Казалось, вот-вот услышит он вздох матери. Как часто слышал он эти вздохи, когда отец был в походах! Вот-вот прошепчет она молитву или тоненьким голосом начнет созывать цыплят, кидая им горстью кашу, а не то заведет старинную украинскую песню, привезенную с далекой Черниговщины, откуда когда-то Тимош Разя привез свою чернобровую Галю:

Як зрывала дивчинонька

Червони квиточкы,

Як винок вона сплитала

Та у Днипр кидала.

Ой, несить вы, буйни хвыли,

Винок на нызыну,

На нызыни, в Чорним мори,

Згинув казачина.

Вин упав з човна у воду,

Згадав ридну матир,

Вин згадав батька старого

Та батькову хату.

Пид шаблюкою крывою

Згубыв головоньку,

Та спизнывся перед смертю

Згадать дивчиноньку.

Мать пела Стеньке эту песенку тихим, душевным голосом, и грустный напев ее навеки запал в его сердце. Он помнил, как мать баловала его! Вот садит она его на колени, за широкий стол, к миске, большой крашеной ложкой черпает в миске, дует в ложку, а сама приговаривает веселые столетние приговорки о варениках да галушках, о коржах да пампушках...

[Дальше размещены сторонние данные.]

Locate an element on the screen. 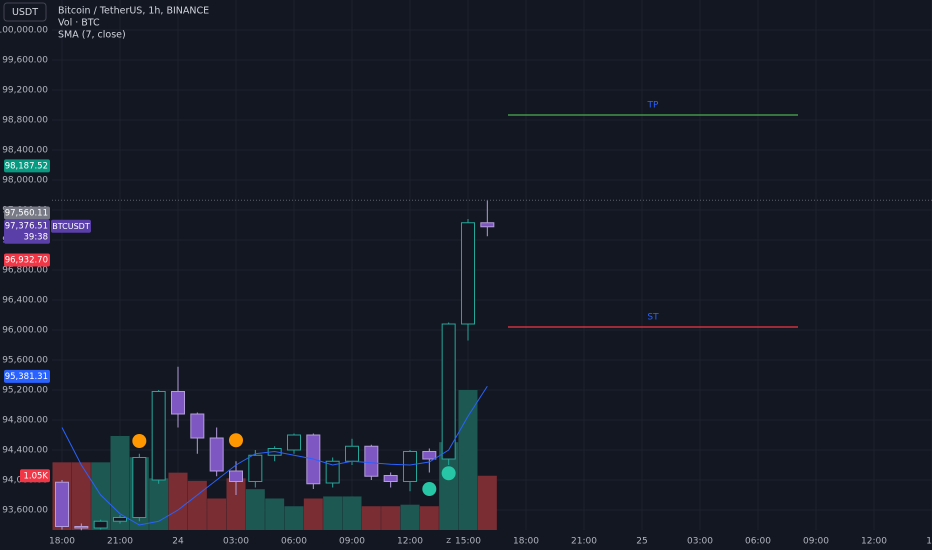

Степан забылся, приникнув к разогретой солнцем траве на могиле матери, и вдруг услыхал крики и ржанье многих коней. Войско его давно прошло мимо станицы. Что же стряслось? Неужто московская рать? Или, может, Корнила расставил сети...

– Стенько! Стенька! Степан Тимофеич! – услышал он голос Фролки. – Где ты?

Степан вышел с кладбища.

– Что там? – тревожно спросил он.

– Запорожское войско. Боба пришел с казаками.

– А ты как узнал, что я тут?

– Казачка Сережкина видела. Сам-то Сергей от греха из станицы отъехал.

– Ты научил его, что ли?

Фрол усмехнулся.

– А что же, Степан, – душевно сказал он. – Зачем крови меж братьями быть? Сережка тебе не враг. В обиде он – верно, а все же не враг. И сохи не станет более ладить.